Однако возможно, что абсолютная уникальность русского культурного концепта тоска сильно преувеличена. Так, по свидетельству Тань Аошуан, в китайской культуре есть очень близкий русскому тоска концепт chou. А. Вежбицкая, изучавшая связи между языком и национальным характером, сделала следующее наблюдение: в русском языке необычайно подробно разработано семантическое поле эмоций, особенно таких, которые не имеют определенного каузатора (в том числе и тоска) [Вежбицкая 1997: 23]. Подобную характеристику вполне можно отнести и к китайскому chou. В китайской классической поэзии образ chou существовал во все времена. О поэтах в Китае принято говорить: shi ren zong shi duo chou shan gan «все поэты грустят без причины». Но это замечание, не лишенное иронии (особенно в русском переводе), имеет свои основания. Для легкоранимой души поэта слишком многое в окружающем мире может стать поводом для chou. Это и luo hua «опадающие цветы», и Ни shui «текущая (прочь) вода / река», и то, что chun qu ye «весна уходит». Chou становится как бы второй натурой поэта.
Понятие chou более объемно, чем, например, hen 'печаль', в его проявлениях можно видеть целую гамму чувств и ощущений. Об этом свидетельствует иероглифическое заполнение пространства около него. Здесь иероглифы образуют четыре группы: a) youly «тревога», diaochang «грусть»; б) kumen «скука», fannao «досада, унылое настроение»; в) gudu «одиночество», jimo «скука», qiliang «покинутость»; г) tongku «мука», beishang «печаль». Chou отличается от hen отсутствием четко осознанной причины, вызывающей соответствующее состояние (т. е. отсутствием определенного каузатора).

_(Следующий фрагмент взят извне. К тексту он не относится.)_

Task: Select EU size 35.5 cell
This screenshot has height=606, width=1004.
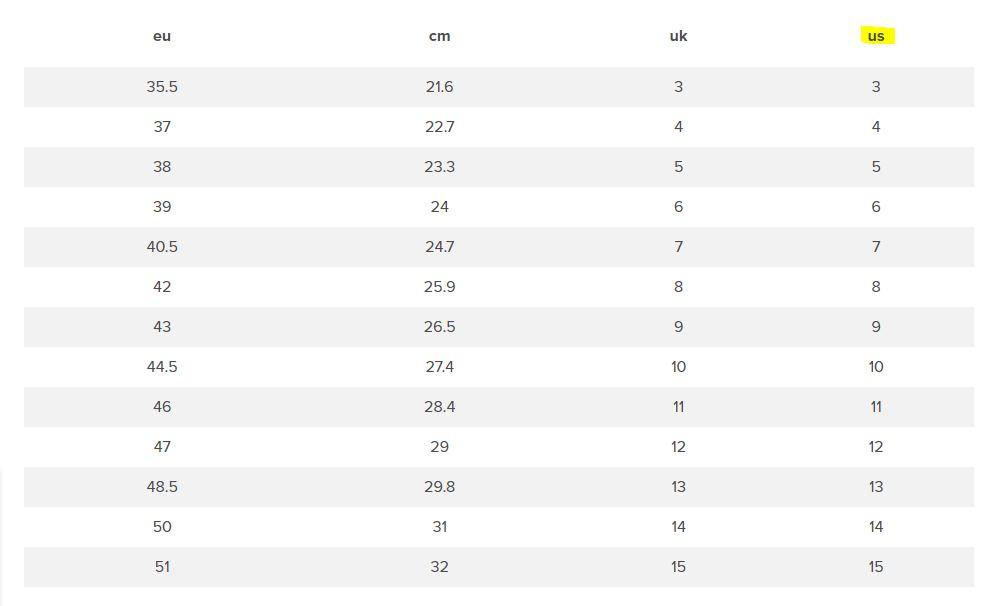Action: pyautogui.click(x=162, y=87)
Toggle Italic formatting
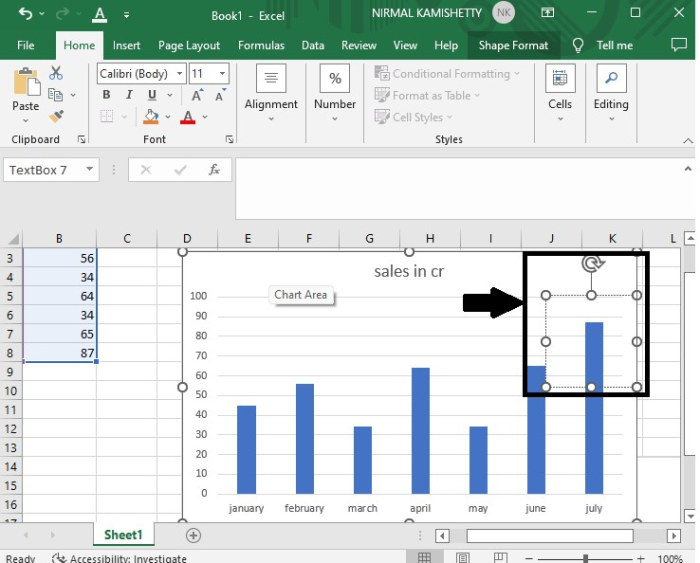This screenshot has width=700, height=563. click(127, 95)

Не случайно, что с этим словом сочетается слово хia «праздный». Беспредметная тоска xian chou близка к русской «хандре». Это вовсе не означает, что не существует глубинного каузатора, который является причиной состояния chou. Но мотив chou непосредственно с ним не связан. Виновником chou может быть одиночество, плохая погода, уход весны, наступление осени, разлука (не как событие, а как состояние). Состояние chou порождается наличием глубинного каузатора, в каждом случае – своего. Это и есть истинный референт или денотат в семантической структуре данного культурного концепта [Тань 2004: 198–214].

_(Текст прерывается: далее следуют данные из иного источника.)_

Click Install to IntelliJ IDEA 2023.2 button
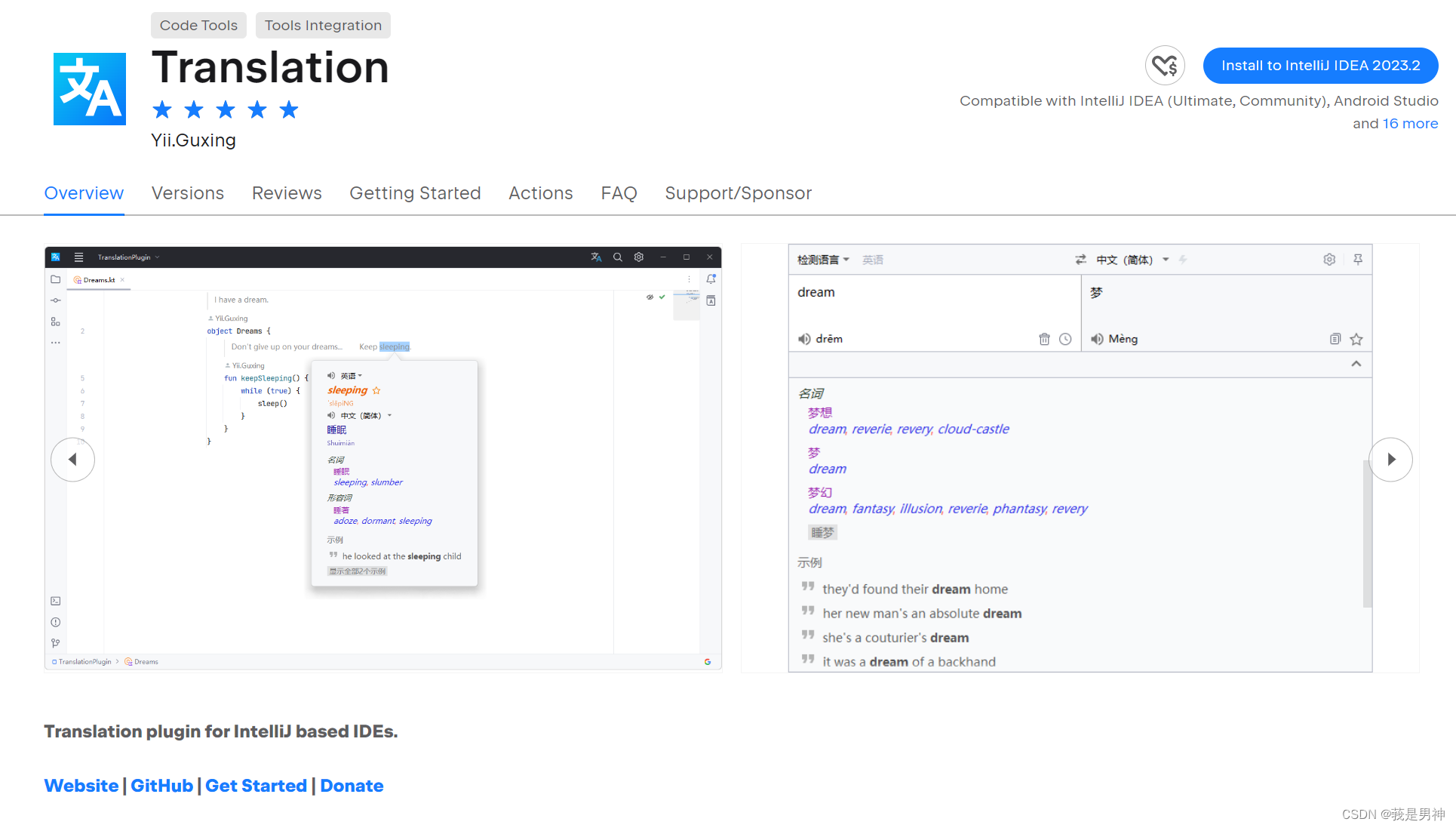point(1318,64)
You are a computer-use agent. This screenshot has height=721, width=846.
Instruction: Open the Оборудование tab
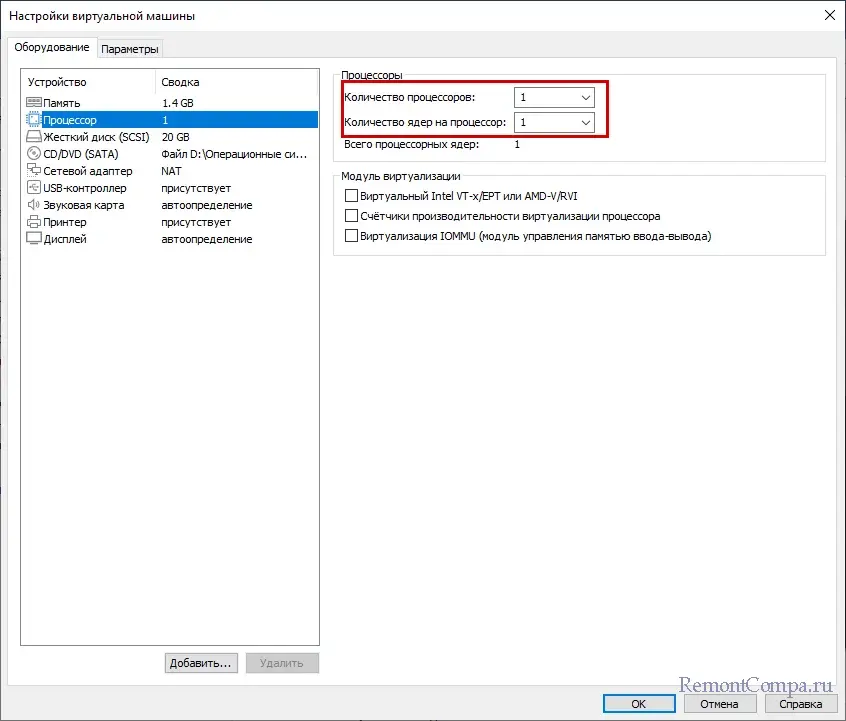click(52, 48)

«Безделушечность» / «чудность» / «странность». Д.С. Лихачев одним из первых привлек внимание к значимой для русской культуры апологии антиутилитарного начала, игровой и карнавальной модели отношения к миру и практического поведения. Так, Собор Василия Блаженного, в отличие от канонически строгих форм русских соборов, в своем немного дурашливом и даже аляповатом сочетании разных цветов воплощает еще дохристианскую модель «несерьезного», нарочито «непрактичного» отношения к миру.